一対一で手とり足とり、とても手間のかかることをしてくれていると思う。申し訳なさと有り難さに複雑な顔をしていたのかもしれない。隣にいたアスタリアがにこりと微笑んだ。
「初めは誰しもわからないところから始まるんです。教わることは何も恥ずかしくないですから、使えるものは使ってしまいなさい」
そっけないほど割り切った言葉なのに、表情は楚々とした品格のある笑顔だ。その隔たりに少し驚く。
癖のある豊かな金髪は綺麗にまとめあげられ、虹彩に緑の混じる青い瞳を持つ美しい容貌は、まるで絵本の中の姫のように輝かしい。王によく似た色の髪は偶然ではなく、アスタリアが現王の血縁であることを示す。王の従兄妹である彼女は、王族に連なる者として、好奇心ではなく、この国に対する真摯な思いから王妃付きに自ら願い出たという。
美しい淑女でおっとりして見えるが、エステル曰くこの中でたぶん一番黒い人らしい。
「怒らせると怖いよ」と聞いて、震えていたらにっこりと微笑まれ、「可愛らしいものは好きなので大丈夫ですよ」と言われたことが、さらに怖かった…なんて言えない。

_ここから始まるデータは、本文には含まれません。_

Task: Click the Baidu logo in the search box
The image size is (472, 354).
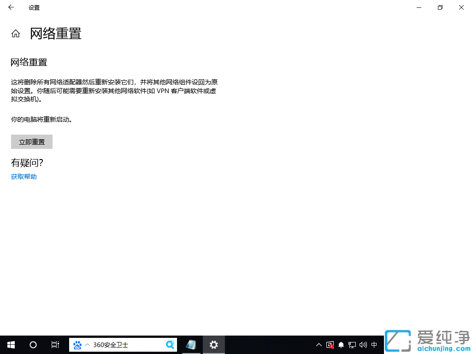Action: [x=77, y=344]
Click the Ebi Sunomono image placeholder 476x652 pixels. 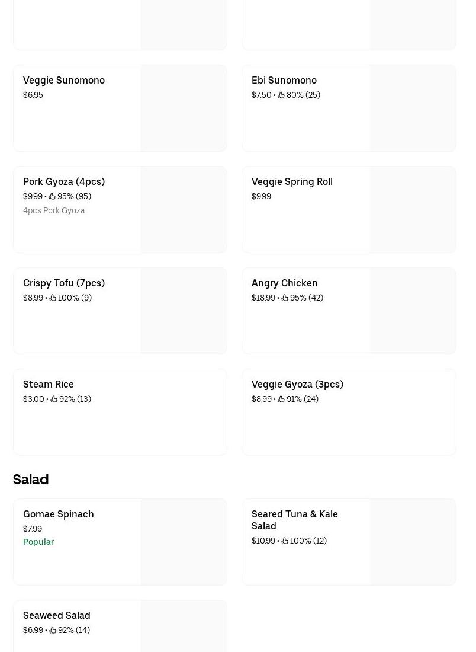(x=413, y=108)
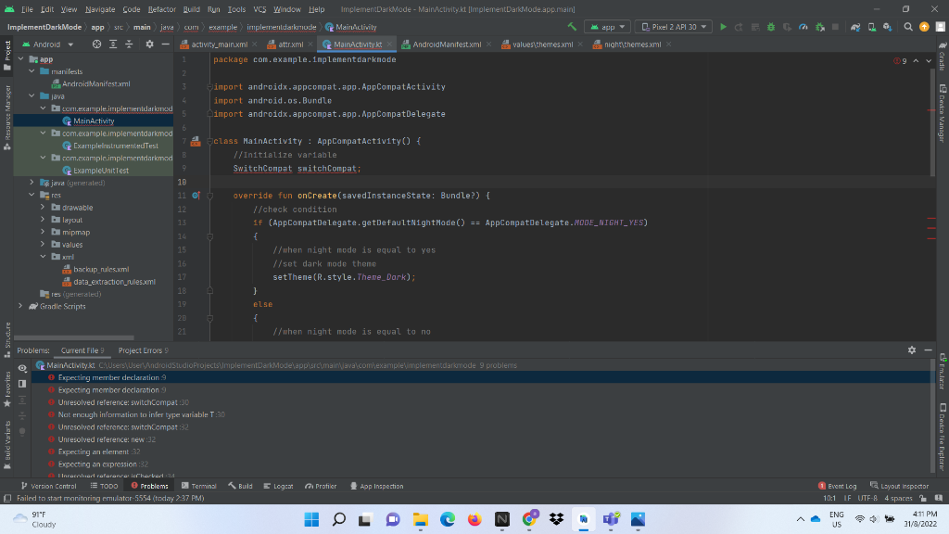This screenshot has height=534, width=949.
Task: Open the SDK Manager from the toolbar
Action: tap(888, 27)
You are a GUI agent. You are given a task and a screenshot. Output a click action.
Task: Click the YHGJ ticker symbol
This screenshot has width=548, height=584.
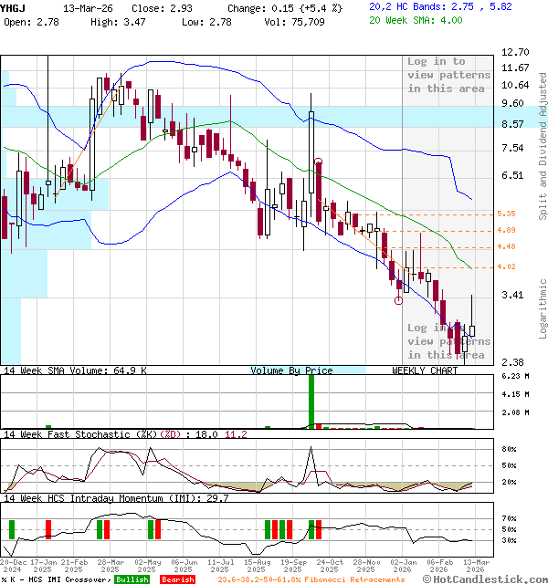pyautogui.click(x=14, y=6)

皆20代も半ばらしく、才気に溢れ、落ち着きも美しさも兼ね備えた大人の女性たちだ。
その中にいると、リュクレスは外見も中身も本当に自分が子供だと自覚する。
見た目は変えられない。だから、落ち込む前に、せめて中身だけでも磨いてヴィルヘルムの傍に居て恥ずかしくない自分に少しでも近づけるよう努力するしかない。
不釣り合いであろうとも、リュクレスはヴィルヘルムの傍に居たいと望んでしまったから。
4人の侍女たちはとても寛容に、暖かくリュクレスを迎えてくれた。
真面目に仕事を覚えて、王妃の侍女として役立てるよう頑張ろう。自分のすべきことをちゃんとやり遂げようと、リュクレスはこっそり一人奮起していた。